1. ## inconsistent set

Hey everyone,
I am stuck on this proof and don't know what direction to take. I know what inconsistent means, but I don't know how to show $G_{\sigma} \vdash \lnot \sigma$.

Here is the problem...

Suppose that $G$ is an inconsistent set of sentences. For each $\sigma \in G$, let $G_{\sigma}$ be the set obtained by removing $\sigma$ from $G$. Prove
for any $\sigma \in G, G_{\sigma} \vdash \lnot \sigma$

Thanks!

2. Hi

Does inconsistent mean "no model" for you? If so, what can you say of a model of $G_{\sigma}$, can it be model of $\sigma$? Conclude. ( $\sigma$ is a sentence: in any structure, either it is true or false)

3. Inconsistent to me means there is a $\sigma$ such that $G \vdash \sigma$ and $G \vdash \lnot \sigma$. How do you know that by removing $\sigma$, you can still derive $\lnot \sigma$? Why couldn't you derive $\sigma$?

4. Originally Posted by Kiwili49
Hey everyone,
I am stuck on this proof and don't know what direction to take.

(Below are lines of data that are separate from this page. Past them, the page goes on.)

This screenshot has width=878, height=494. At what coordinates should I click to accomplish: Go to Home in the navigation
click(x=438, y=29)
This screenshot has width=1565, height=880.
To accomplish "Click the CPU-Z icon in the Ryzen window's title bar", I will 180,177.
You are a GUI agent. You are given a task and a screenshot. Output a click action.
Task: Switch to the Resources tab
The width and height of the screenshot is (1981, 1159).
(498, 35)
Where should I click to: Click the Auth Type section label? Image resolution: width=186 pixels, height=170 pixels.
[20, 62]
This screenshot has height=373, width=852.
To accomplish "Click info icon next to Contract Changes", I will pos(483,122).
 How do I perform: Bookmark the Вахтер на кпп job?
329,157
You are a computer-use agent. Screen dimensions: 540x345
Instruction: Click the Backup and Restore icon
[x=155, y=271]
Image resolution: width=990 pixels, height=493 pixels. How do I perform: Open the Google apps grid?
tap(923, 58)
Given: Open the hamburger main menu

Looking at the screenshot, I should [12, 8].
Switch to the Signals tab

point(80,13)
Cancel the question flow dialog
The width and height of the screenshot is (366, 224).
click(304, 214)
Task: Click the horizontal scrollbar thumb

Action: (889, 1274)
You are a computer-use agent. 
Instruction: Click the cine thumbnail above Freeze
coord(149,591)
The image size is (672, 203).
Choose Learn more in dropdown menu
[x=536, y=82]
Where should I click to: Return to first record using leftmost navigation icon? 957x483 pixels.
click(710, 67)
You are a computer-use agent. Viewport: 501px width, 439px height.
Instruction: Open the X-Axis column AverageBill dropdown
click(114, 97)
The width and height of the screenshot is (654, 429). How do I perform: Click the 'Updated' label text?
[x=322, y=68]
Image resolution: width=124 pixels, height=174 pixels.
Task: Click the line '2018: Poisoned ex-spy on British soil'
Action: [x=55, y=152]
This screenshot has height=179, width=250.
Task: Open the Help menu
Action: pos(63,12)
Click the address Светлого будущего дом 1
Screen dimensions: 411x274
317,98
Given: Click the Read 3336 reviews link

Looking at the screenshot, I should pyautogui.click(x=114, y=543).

I know what inconsistent means, but I don't know how to show $G_{\sigma} \vdash \lnot \sigma$.

Here is the problem...

Suppose that $G$ is an inconsistent set of sentences. For each $\sigma \in G$, let $G_{\sigma}$ be the set obtained by removing $\sigma$ from $G$. Prove
for any $\sigma \in G, G_{\sigma} \vdash \lnot \sigma$

Thanks!
You're given that G is an inconsistent set of formulas.
This means that from G a contradiction can be derived.

Suppose you pull any one of the formulas, say P, out of G to form G-{P}. Call it G'.

Now I think there are two cases to consider:

Case 1: G' is still an inconsistent set. But then G' |- "any formula you like". So surely, G' |- ~P.

Case 2: G' is now a consistent set. But clearly, G'U{P} is simply G (our inconsistent set). All we've done is to put P back into G'.
Now all we need to show is that if G'U{P} is inconsistent (which we know it is), then G' |- ~P. We can work RAA on this one.
Suppose G'U{P} is inconsistent. Then for some formula say Q we can derive both G',P |- Q and G',P |- ~Q
But by RAA, we can then conclude that G' |- ~P.

5. Thank you so much. I really appreciate all of your help!

I am still confused though on case two. Does it work because you can assume anything from the contradiction?

6. Originally Posted by Kiwili49
Thank you so much. I really appreciate all of your help!

I am still confused though on case two. Does it work because you can assume anything from the contradiction?
The wording of your question is a bit of a problem. We don't assume anything from a contradition. Replace the word assume with conclude.

Case 1 should be immediate.

I thought case 2 had enough detail to make it clear what was done. So maybe it wasn't enough.

Here's case 2 in more detail. (Suppose we're in some NDS.)
We know by pulling P out of G that we've made the result, G', consistent (this is case 2).
Now take G' as our premiss-set and see if we can reach ~P from G'.
So our derivation initially is nothing more than a listing of the formulas in G'.
At that point we can introduce an assumption, namely, P.
Essentially, we've now opened a subderivation within the our main derivation.
Why choose P? It's because we know that G' plus P is an inconsistent set.
Let's get all our premisses (i.e., formulas in G') into the subderivation by reiteration.
So now, in this subderivation we have the means for deriving a contradiction (say Q and ~Q).
Once we obtain the contradiction, what can we say about our assumption, P? Well, I'd say it doesn't look to good.
So RAA (or typically ~I in the NDS) allows us to conclude, ~P.
At that point, because ~I is a discharge rule, we have in effect abandoned the assumption P and closed (or sealed) the subderivation.
What's left? We're left with G' taking us to ~P, i.e., G' |- ~P.